Well, yes, and that living together is a pretty fraught business, though he doesn't seem keen to go too deeply into that: this psychology, with its frequent allusions to research and its jokey little dramatisations, is upbeat feelgood stuff, which is why it's made him such a fortune on three continents. "Listen to this!" he'll say, then on comes an Aussie squabble, the woman berating a husband whose grunts proclaim the fact that he's not listening. But to sell four million copies of a book about body language--in 33 different languages--means Pease and his wife Barbara must be getting something right.

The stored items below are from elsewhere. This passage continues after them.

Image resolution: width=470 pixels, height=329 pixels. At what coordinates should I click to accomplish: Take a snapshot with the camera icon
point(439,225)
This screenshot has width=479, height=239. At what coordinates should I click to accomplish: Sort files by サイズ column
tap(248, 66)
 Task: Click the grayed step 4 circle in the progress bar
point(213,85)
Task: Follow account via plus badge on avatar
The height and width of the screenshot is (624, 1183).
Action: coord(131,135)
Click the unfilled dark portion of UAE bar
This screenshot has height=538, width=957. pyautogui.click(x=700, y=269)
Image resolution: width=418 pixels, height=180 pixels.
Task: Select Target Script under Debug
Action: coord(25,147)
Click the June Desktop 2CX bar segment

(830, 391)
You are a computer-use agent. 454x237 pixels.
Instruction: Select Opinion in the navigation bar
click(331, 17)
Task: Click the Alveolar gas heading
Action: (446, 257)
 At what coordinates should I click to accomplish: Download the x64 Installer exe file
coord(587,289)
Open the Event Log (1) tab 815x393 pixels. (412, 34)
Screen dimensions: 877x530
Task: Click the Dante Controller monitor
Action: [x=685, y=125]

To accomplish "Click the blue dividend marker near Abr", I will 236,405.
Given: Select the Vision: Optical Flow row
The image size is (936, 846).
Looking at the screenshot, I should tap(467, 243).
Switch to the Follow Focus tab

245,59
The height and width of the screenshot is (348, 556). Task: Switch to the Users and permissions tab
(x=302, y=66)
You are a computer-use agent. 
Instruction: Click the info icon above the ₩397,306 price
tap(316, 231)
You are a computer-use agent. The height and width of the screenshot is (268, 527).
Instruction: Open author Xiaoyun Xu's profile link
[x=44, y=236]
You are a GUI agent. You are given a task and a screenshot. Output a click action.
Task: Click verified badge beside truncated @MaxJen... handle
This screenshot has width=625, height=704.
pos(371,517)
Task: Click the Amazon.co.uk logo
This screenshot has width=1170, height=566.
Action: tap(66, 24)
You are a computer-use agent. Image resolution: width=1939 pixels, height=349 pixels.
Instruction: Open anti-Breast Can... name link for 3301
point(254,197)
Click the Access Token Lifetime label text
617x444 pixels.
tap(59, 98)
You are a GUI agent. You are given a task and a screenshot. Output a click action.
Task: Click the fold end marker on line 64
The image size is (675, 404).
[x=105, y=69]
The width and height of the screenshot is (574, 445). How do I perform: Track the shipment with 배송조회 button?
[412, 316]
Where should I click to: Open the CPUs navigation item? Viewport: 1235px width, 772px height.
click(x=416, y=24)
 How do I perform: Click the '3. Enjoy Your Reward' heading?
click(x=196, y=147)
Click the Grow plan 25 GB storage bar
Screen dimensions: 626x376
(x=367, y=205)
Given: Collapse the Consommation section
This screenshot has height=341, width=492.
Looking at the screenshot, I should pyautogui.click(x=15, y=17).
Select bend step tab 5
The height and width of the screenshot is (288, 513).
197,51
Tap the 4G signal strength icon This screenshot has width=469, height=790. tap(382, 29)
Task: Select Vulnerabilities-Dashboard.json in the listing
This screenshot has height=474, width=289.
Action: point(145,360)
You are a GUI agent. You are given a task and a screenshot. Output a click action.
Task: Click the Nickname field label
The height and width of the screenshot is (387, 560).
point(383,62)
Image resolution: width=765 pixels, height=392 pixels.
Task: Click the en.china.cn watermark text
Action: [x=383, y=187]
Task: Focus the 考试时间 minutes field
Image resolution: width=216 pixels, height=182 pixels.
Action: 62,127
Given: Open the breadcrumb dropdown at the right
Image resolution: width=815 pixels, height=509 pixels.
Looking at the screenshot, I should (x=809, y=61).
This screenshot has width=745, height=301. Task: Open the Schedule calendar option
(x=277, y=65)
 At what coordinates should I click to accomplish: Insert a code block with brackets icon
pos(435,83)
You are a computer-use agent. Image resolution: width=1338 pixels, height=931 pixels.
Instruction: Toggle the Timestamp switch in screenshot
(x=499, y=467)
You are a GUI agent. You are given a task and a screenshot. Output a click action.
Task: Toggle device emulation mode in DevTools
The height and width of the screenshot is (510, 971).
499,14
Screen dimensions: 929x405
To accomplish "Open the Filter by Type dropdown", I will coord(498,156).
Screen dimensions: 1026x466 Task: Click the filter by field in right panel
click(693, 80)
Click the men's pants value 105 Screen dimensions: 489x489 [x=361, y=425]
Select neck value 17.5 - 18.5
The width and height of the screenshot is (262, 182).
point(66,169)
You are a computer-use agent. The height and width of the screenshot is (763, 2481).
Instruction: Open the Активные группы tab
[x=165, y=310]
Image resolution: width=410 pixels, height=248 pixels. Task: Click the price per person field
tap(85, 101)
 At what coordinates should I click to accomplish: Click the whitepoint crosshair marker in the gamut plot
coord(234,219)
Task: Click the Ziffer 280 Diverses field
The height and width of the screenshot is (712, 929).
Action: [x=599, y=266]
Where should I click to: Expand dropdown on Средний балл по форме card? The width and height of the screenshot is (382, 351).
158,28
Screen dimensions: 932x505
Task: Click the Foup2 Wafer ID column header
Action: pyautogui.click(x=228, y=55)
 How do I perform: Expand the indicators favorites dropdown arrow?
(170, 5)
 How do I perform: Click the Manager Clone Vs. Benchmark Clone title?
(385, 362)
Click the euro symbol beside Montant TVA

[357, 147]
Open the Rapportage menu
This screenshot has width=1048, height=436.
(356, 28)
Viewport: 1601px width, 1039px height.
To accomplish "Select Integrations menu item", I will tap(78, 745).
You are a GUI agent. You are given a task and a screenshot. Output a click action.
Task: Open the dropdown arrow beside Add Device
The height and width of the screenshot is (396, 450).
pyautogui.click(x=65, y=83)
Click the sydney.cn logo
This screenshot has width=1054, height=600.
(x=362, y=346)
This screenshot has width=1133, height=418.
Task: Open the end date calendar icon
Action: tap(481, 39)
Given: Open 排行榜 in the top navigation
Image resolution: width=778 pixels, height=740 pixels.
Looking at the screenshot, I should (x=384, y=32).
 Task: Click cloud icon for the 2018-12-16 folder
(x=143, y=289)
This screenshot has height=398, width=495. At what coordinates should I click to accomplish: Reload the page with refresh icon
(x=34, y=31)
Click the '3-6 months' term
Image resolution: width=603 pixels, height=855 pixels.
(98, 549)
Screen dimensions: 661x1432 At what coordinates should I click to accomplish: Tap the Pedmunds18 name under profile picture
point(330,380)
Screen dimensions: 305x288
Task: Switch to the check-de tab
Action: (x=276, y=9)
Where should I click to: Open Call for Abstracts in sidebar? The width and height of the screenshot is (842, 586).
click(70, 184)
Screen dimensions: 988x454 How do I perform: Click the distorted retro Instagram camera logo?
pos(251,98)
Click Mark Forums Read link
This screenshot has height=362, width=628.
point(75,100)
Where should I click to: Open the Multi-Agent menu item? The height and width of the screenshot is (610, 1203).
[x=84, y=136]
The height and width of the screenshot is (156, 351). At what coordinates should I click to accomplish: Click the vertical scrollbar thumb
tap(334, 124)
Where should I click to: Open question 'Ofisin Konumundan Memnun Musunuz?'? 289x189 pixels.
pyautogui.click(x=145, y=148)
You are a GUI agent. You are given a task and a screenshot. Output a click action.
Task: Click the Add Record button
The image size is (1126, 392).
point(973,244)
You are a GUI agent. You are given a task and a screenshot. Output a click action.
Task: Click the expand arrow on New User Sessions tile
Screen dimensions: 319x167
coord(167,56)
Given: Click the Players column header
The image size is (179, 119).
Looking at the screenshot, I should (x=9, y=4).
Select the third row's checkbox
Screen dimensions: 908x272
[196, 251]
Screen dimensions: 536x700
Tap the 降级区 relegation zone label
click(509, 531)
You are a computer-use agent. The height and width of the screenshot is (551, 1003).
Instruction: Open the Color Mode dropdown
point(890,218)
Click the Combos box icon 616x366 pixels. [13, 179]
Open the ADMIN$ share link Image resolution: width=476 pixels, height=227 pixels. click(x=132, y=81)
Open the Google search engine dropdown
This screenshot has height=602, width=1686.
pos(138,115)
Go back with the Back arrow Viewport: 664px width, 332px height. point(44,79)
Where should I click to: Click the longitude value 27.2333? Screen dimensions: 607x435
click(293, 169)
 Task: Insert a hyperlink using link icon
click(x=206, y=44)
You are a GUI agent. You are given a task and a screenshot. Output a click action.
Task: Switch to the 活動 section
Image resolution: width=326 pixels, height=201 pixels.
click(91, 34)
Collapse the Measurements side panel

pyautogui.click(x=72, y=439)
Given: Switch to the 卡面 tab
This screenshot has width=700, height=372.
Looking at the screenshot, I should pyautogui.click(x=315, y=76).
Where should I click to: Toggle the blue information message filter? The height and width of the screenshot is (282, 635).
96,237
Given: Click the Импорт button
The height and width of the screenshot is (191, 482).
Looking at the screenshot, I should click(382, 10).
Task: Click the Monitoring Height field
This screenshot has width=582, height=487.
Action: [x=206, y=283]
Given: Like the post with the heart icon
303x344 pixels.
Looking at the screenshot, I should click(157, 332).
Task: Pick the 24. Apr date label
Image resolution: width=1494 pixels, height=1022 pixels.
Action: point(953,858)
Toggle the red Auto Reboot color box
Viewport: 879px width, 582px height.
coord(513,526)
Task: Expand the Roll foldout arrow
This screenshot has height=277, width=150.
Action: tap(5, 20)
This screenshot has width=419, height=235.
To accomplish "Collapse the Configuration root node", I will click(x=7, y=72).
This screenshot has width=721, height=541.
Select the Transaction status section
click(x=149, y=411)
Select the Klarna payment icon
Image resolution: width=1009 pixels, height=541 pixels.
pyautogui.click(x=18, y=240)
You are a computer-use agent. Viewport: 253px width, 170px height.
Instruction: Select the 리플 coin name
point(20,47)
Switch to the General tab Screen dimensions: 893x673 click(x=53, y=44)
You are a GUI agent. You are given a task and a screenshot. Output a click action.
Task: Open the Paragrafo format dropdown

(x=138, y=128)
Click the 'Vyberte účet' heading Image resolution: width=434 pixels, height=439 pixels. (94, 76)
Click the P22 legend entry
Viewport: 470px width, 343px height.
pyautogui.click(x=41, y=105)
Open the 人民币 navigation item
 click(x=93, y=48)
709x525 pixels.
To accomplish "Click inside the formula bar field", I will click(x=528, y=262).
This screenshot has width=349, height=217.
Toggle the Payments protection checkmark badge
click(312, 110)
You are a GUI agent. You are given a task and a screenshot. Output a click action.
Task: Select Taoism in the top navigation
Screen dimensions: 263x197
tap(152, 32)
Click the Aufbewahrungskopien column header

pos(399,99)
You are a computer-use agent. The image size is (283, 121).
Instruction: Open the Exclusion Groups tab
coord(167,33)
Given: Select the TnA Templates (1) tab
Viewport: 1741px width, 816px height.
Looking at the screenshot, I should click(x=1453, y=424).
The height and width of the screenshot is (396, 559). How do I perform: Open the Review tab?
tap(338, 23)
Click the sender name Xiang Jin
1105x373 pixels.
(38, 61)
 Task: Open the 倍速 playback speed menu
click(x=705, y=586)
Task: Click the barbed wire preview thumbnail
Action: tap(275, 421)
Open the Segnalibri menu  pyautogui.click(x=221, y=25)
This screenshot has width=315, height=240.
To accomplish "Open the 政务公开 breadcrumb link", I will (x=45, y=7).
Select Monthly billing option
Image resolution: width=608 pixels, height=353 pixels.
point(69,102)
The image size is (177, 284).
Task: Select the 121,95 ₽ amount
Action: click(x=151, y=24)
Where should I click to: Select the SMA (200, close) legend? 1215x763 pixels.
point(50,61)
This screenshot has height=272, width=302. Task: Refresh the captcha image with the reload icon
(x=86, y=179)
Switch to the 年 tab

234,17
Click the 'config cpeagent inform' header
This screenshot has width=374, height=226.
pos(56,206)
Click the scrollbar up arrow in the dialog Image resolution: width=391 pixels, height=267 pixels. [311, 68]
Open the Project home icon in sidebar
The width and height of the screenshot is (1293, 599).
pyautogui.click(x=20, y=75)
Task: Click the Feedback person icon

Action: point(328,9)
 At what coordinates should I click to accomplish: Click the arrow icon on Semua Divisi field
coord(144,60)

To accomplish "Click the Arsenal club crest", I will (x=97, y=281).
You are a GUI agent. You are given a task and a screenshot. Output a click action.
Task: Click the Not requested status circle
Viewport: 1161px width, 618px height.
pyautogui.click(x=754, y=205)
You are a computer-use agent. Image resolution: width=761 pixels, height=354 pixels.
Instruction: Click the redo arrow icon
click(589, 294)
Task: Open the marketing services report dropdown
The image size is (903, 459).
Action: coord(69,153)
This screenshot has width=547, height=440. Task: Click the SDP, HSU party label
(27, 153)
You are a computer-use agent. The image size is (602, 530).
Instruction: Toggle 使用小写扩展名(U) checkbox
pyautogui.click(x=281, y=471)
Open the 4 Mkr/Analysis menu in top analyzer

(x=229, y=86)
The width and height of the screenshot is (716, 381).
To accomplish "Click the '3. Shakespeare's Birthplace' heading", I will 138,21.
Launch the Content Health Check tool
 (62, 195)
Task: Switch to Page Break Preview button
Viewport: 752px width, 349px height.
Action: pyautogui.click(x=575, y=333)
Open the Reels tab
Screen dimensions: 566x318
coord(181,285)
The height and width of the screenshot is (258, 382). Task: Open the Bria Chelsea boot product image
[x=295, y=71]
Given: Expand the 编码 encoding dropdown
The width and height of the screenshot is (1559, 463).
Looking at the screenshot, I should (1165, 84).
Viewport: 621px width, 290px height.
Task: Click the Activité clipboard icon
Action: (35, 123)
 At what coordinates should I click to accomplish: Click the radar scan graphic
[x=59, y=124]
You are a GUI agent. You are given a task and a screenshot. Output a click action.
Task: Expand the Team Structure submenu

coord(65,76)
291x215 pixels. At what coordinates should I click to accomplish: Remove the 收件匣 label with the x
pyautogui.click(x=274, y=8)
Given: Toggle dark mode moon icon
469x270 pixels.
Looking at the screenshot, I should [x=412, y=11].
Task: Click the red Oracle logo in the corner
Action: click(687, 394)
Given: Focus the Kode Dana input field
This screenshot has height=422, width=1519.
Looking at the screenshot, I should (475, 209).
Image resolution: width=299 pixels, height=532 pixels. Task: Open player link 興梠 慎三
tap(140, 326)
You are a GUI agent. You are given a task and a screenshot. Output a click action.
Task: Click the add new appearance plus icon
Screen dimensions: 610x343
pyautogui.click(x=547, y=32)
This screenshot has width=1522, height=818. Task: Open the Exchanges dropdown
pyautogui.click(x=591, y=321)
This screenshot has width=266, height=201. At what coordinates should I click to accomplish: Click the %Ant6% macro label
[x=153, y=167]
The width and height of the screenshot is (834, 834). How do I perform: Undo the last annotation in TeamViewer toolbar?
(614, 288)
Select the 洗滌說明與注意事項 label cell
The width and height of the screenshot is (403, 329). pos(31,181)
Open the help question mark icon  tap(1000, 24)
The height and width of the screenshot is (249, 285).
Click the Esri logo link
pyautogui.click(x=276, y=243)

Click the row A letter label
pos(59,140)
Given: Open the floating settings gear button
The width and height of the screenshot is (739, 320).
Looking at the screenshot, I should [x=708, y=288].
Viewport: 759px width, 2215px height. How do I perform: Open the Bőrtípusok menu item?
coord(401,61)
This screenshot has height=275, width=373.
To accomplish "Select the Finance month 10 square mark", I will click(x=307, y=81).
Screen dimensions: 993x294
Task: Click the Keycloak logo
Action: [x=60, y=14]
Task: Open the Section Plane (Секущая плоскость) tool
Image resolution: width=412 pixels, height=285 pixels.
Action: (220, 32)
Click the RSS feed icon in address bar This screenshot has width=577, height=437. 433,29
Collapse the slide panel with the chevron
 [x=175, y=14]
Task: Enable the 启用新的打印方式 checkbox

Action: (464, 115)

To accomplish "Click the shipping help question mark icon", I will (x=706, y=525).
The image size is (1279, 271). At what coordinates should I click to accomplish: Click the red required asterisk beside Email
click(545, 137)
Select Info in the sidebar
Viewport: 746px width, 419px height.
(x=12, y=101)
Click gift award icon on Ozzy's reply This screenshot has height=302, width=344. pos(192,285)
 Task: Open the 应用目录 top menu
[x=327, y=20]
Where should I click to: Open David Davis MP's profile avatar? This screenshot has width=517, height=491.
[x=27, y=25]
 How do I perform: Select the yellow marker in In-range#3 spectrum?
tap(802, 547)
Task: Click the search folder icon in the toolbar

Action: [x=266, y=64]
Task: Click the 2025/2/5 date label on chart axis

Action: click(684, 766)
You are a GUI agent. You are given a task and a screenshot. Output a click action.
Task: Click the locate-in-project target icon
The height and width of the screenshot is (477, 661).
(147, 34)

This is a hilarious and yet at the same time very serious book about the eternal problem of man and woman. Many book have been written after "Men are from Mars and Women are from Venus" on this topic. This books takes the biological / evolutionary approach to the question. It does so with a plethora of data, which is almost always presented in a convincing if at times a bit disorganized manner. But this is not really a "scientific" book, at least not to me. It is a book that uses popular science to explain our daily lives in a couple.

Some assertions are well argued: "men don't like criticism" but sometimes the authors stretch their argument "therefore they like to marry virgins"! They are right, however, that men can't find their socks: I have two drawers on my left closet, one for socks and one for underwear. For years I always opened the wrong one even if I should have had a 50% chance to open the right one. I then labeled the two drawers, and still get it right only maybe half the time.

All, or much, of this is explained by biological differences: men have developed as hunters, with long distance vision, sequential tasking, silence. Women have evolved as carer, with short distance vision (more useful in and around the cave), multi-tasking (kids, fire, food, vigilance) and communication (with other women in the cave). I can't swear on the science of all this, but it does ring a bell does it not?

For an alternative view on this topic see the book by Cordelia Fine.